## EXTRACTED MATERIAL
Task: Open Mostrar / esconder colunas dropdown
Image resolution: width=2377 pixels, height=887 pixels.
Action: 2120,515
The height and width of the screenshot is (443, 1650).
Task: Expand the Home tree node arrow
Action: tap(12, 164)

## PROBLEM
The lines above need to be restated word for word, all of them.

## ANSWER BELOW
Task: Open Mostrar / esconder colunas dropdown
Image resolution: width=2377 pixels, height=887 pixels.
Action: 2120,515
The height and width of the screenshot is (443, 1650).
Task: Expand the Home tree node arrow
Action: tap(12, 164)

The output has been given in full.